1938. Manod , dix-huit ans, habite sur une île au large du pays Galles. Sa mère est morte et elle vit avec son père, pêcheur, et sa petite soeur Llinos , "une enfant pas comme les autres", à la personnalité étrange et attachante, et dont elle s’occupe. Elle a un amoureux mais il va vivre sur le continent. Ils partent tous, du moins les jeunes, pour trouver du travail, pour connaître une vie autre que leurs parents. Manod, elle aussi, rêve d'un ailleurs, rêve d'échapper à cette île qu'elle aime pourtant. Elle parle bien l’anglais car la maîtrise de cette langue, elle le comprend, permet l’émancipation. C’est pourquoi lorsque des ethnologues viennent étudier le mode de vie des habitants de l’île, ils la choisissent comme interprète, certains iliens ne parlant que le gaélique. L’île décrite est fictive, nous dit Elizabeth O’Connor, mais inspirée de nombreuses îles au large de la Grande Bretagne et de l’Irlande notamment l’île d’Aran.
Le récit commence en Septembre et se termine en Décembre. Chapitres courts, phrases sobres, le roman donne la parole à Manod qui parle de son île, des oiseaux, de la pêche aux homards, aux harengs, de la récolte des oeufs aux flancs de la falaise, de la baleine qui s’est échouée sur la grève, de sa mère et de ses visions, de sa petite soeur, des scènes qu’elle brode sur des tissus et qui sont de petites oeuvres d’art, de la vie des filles sur l'île qui n'ont d'autre choix que le mariage et les enfants. Ce que ne veut pas Manod. Elle parle de ses rêves, de ses espoirs. Une vie quotidienne, lente, où le rythme des saisons prend une grande importance.
Son récit est entrecoupé des notes prises par les ethnologues, Joan et Edward, légendes, histoires racontées par les familles, mais on s'aperçoit aussi qu'ils n’hésitent pas à mettre en scène les habitants, à s’éloigner de la réalité pour servir le pittoresque au détriment de l’observation scientifique.
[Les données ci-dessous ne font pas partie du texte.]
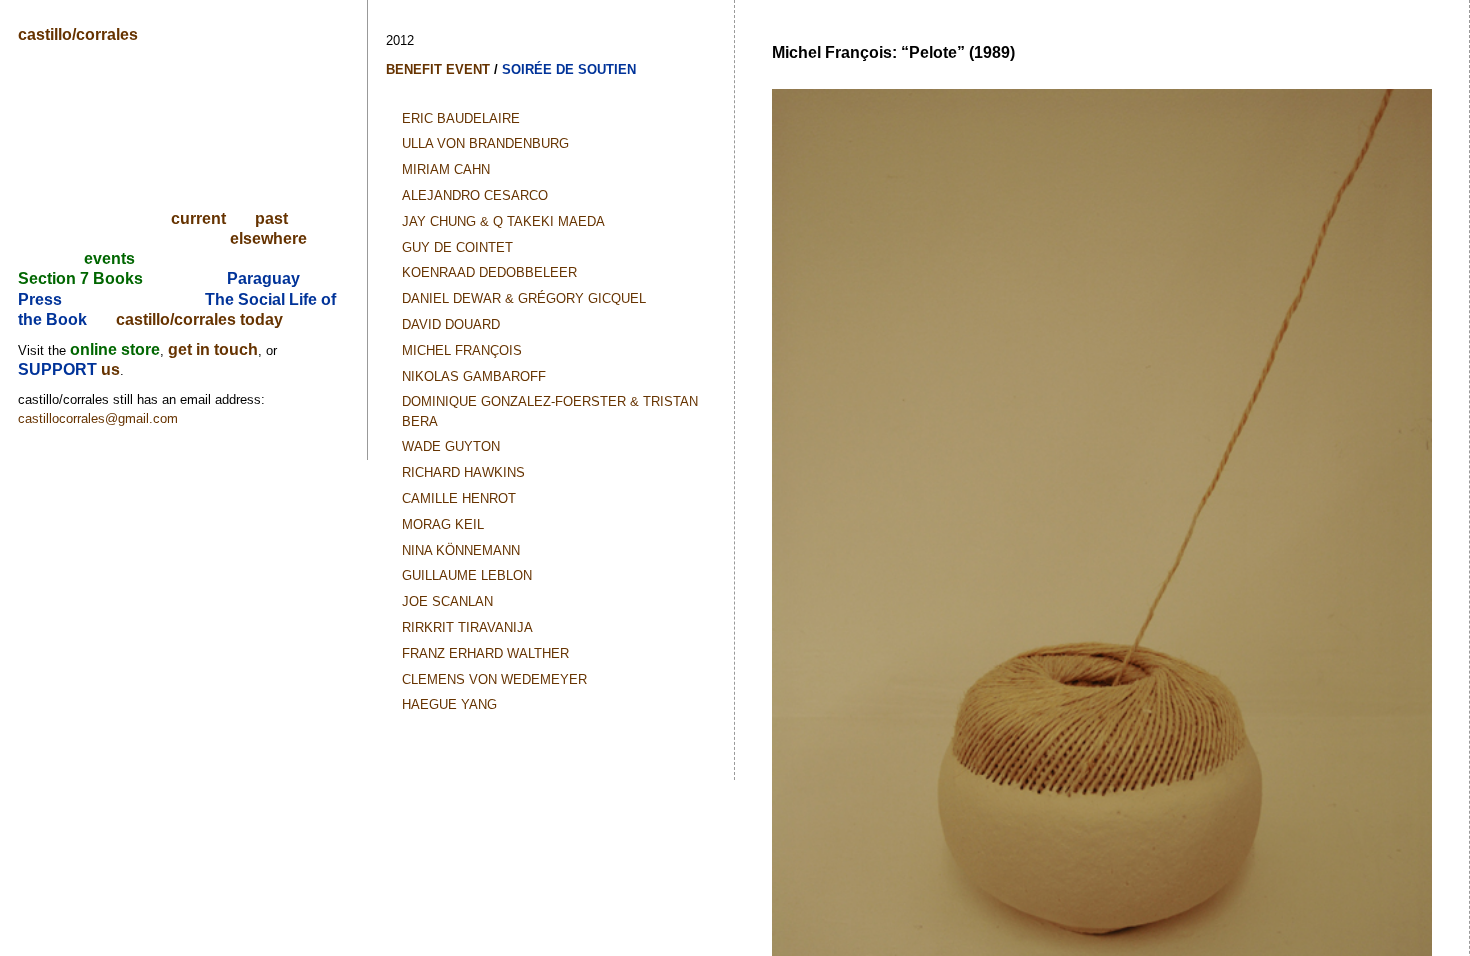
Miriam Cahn (446, 169)
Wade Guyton (451, 446)
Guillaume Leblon (467, 575)
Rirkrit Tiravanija (467, 627)
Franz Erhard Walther (485, 653)
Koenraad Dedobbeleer (489, 272)
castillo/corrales (78, 34)
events (109, 258)
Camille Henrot (459, 498)
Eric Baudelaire (461, 118)
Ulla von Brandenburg (485, 143)
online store (115, 349)
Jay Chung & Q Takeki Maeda (503, 221)
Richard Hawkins (463, 472)
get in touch (213, 349)
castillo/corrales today (199, 319)
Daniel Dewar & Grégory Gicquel (524, 298)
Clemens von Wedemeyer (494, 679)
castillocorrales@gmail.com (98, 418)
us (110, 369)
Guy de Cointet (457, 247)
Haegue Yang (449, 704)
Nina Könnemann (461, 550)
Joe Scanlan (447, 601)
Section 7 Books (80, 278)
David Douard (451, 324)
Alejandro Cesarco (475, 195)
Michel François (462, 350)
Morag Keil (443, 524)
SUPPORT (59, 369)
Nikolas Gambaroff (474, 376)
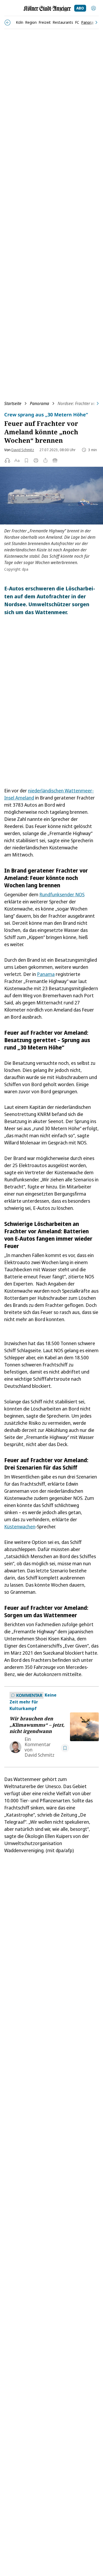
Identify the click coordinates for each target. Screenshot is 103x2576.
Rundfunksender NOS (62, 894)
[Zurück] (7, 22)
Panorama (39, 403)
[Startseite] (47, 8)
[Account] (93, 8)
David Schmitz (22, 449)
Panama (46, 974)
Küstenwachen (19, 1526)
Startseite (12, 403)
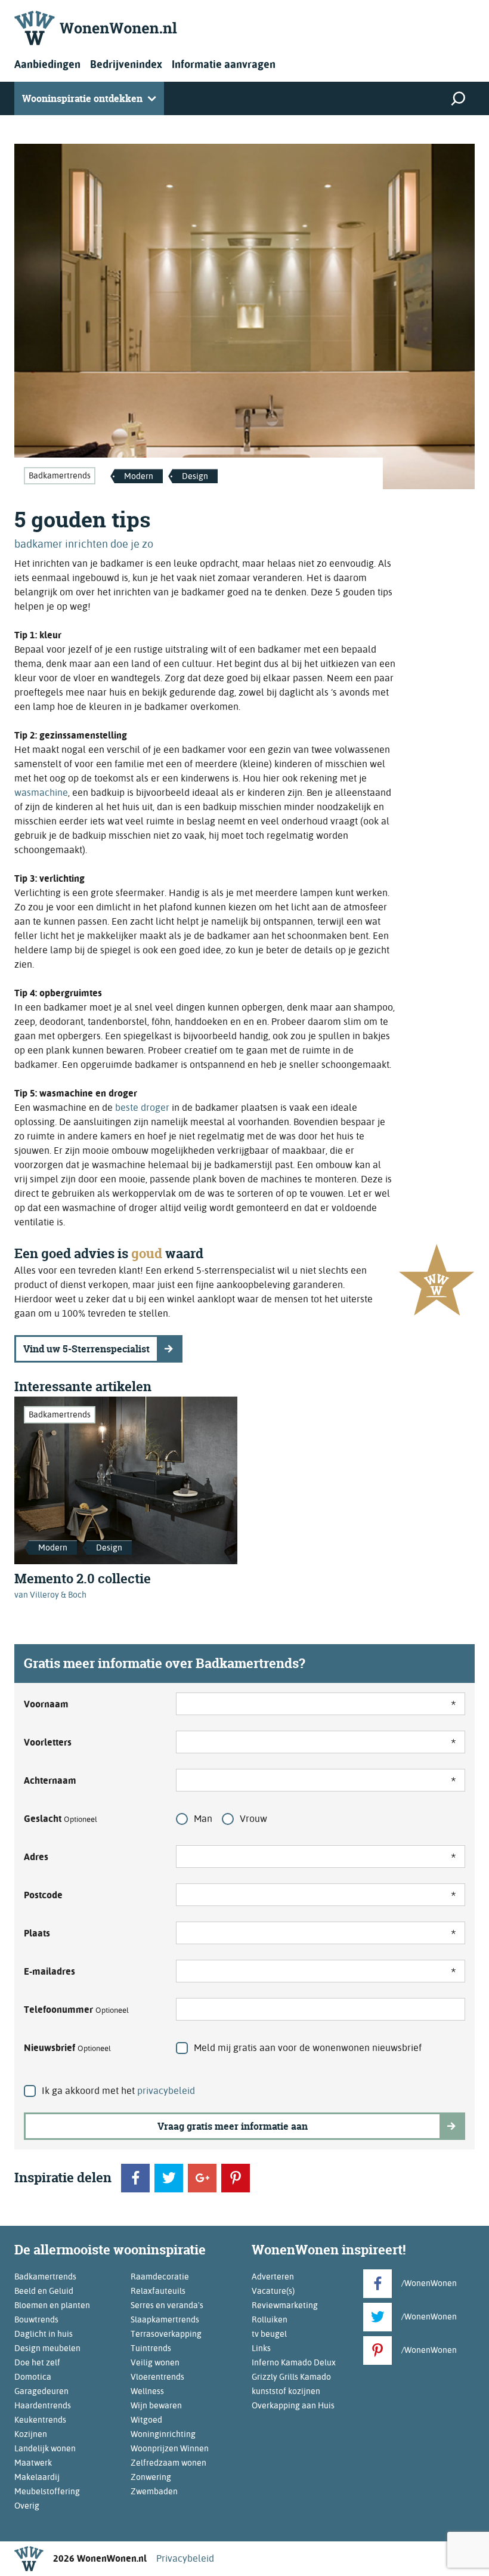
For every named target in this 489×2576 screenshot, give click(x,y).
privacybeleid (166, 2090)
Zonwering (151, 2477)
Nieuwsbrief (67, 2047)
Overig (26, 2505)
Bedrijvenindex (126, 64)
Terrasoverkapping (166, 2334)
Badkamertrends (60, 475)
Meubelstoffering (47, 2491)
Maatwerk (33, 2462)
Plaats (37, 1933)
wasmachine (41, 792)
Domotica (32, 2377)
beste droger (142, 1107)
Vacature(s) (273, 2291)
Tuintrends (151, 2348)
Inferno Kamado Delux (294, 2362)
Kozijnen (30, 2434)
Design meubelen (47, 2348)
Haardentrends (42, 2405)
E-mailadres (49, 1971)
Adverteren (273, 2276)
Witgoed (146, 2419)
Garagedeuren (41, 2391)
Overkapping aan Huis (293, 2405)
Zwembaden (154, 2491)
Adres (36, 1856)
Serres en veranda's (167, 2305)
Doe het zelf (37, 2362)
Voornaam (46, 1704)
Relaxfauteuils (158, 2291)
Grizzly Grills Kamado (291, 2377)
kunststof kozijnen (286, 2391)
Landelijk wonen (45, 2448)
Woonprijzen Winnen (170, 2448)
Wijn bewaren (156, 2405)
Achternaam (50, 1780)
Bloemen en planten (52, 2305)
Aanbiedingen (47, 64)
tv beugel (269, 2334)
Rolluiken (269, 2319)
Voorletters (48, 1742)
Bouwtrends (36, 2319)
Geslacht (60, 1818)
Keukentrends (40, 2419)
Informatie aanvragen (224, 64)
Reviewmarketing (285, 2305)
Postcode (43, 1895)
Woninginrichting (163, 2434)
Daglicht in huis (43, 2334)
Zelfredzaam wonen (168, 2462)
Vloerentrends (157, 2377)
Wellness (147, 2391)
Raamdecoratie (160, 2276)
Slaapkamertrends (165, 2319)
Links (261, 2348)
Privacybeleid (185, 2558)
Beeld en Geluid (43, 2291)
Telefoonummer (76, 2009)
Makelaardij (37, 2477)
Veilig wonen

Elizabeth O' Connor rappelle dans la postface que c'est ce qu'a fait Robert Flaherty, le réalisateur du film L'homme d'Aran. On voit le fossé qui existe entre eux et les iliens qui ne sont pour ces ethnologues que des sujets d’étude. Ils utilisent les autres mais ne donnent rien d’eux-mêmes même si Manod s’imagine qu’ils vont pouvoir changer sa vie.
Le style est pittoresque, avec le souci du détail précis qui donne aux êtres et aux choses une beauté et un relief particuliers :
"Les macareux se regroupent au bord des falaises; ils partent enfin hiverner. Ils ont l’air ridicules quand ils marchent, on dirait des nains sur deux pattes. Ils me font penser aux histoires que racontent les personnes âgées : les fées au bord du chemin qui volent des pièces de monnaie."
"La baleine s’est échouée dans la nuit sur les hauts-fonds; elle sortait de l’eau comme un chat qui se glisse sous la porte. (…) Dans l’eau sombre son corps luisant était verdâtre.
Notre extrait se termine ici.